§ **WHAT IS EXPECTED**:
Each entry below is to be transcribed exactly.

+++ AVAILABLE DATA +++

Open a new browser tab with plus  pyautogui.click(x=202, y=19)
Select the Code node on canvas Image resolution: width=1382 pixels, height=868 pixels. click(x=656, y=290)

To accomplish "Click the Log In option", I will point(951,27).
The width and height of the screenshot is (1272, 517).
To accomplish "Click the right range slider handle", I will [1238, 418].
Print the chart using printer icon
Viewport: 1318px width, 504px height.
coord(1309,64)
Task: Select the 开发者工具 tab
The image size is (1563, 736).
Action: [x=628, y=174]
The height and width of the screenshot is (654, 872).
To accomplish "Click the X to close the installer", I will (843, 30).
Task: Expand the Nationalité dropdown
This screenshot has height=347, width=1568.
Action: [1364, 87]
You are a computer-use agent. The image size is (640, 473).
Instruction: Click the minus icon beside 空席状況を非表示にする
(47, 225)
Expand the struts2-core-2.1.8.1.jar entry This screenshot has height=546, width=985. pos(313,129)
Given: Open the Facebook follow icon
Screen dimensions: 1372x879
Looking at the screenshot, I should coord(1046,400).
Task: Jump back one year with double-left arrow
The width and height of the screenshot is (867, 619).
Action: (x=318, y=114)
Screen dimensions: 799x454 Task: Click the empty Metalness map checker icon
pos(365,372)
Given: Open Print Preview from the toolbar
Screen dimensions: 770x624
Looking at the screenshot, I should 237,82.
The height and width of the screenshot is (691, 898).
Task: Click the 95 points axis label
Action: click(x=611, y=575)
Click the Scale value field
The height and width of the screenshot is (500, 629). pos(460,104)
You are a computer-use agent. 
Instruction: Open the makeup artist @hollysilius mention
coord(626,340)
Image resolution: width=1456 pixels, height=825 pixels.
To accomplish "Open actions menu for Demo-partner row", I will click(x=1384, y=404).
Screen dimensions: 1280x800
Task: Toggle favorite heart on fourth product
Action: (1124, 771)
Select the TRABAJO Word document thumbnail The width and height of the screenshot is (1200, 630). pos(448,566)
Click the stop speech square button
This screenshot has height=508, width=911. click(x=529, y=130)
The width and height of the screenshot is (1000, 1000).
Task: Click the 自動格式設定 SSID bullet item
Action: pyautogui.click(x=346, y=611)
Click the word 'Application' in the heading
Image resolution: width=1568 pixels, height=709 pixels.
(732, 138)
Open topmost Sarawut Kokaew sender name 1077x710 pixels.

+++

§ **RESULT OF THE TASK**:
Open a new browser tab with plus  pyautogui.click(x=202, y=19)
Select the Code node on canvas Image resolution: width=1382 pixels, height=868 pixels. click(x=656, y=290)

To accomplish "Click the Log In option", I will point(951,27).
The width and height of the screenshot is (1272, 517).
To accomplish "Click the right range slider handle", I will [1238, 418].
Print the chart using printer icon
Viewport: 1318px width, 504px height.
coord(1309,64)
Task: Select the 开发者工具 tab
The image size is (1563, 736).
Action: [x=628, y=174]
The height and width of the screenshot is (654, 872).
To accomplish "Click the X to close the installer", I will (843, 30).
Task: Expand the Nationalité dropdown
This screenshot has height=347, width=1568.
Action: [1364, 87]
You are a computer-use agent. The image size is (640, 473).
Instruction: Click the minus icon beside 空席状況を非表示にする
(47, 225)
Expand the struts2-core-2.1.8.1.jar entry This screenshot has height=546, width=985. pos(313,129)
Given: Open the Facebook follow icon
Screen dimensions: 1372x879
Looking at the screenshot, I should coord(1046,400).
Task: Jump back one year with double-left arrow
The width and height of the screenshot is (867, 619).
Action: (x=318, y=114)
Screen dimensions: 799x454 Task: Click the empty Metalness map checker icon
pos(365,372)
Given: Open Print Preview from the toolbar
Screen dimensions: 770x624
Looking at the screenshot, I should 237,82.
The height and width of the screenshot is (691, 898).
Task: Click the 95 points axis label
Action: click(x=611, y=575)
Click the Scale value field
The height and width of the screenshot is (500, 629). pos(460,104)
You are a computer-use agent. 
Instruction: Open the makeup artist @hollysilius mention
coord(626,340)
Image resolution: width=1456 pixels, height=825 pixels.
To accomplish "Open actions menu for Demo-partner row", I will click(x=1384, y=404).
Screen dimensions: 1280x800
Task: Toggle favorite heart on fourth product
Action: (1124, 771)
Select the TRABAJO Word document thumbnail The width and height of the screenshot is (1200, 630). pos(448,566)
Click the stop speech square button
This screenshot has height=508, width=911. click(x=529, y=130)
The width and height of the screenshot is (1000, 1000).
Task: Click the 自動格式設定 SSID bullet item
Action: pyautogui.click(x=346, y=611)
Click the word 'Application' in the heading
Image resolution: width=1568 pixels, height=709 pixels.
(732, 138)
Open topmost Sarawut Kokaew sender name 1077x710 pixels.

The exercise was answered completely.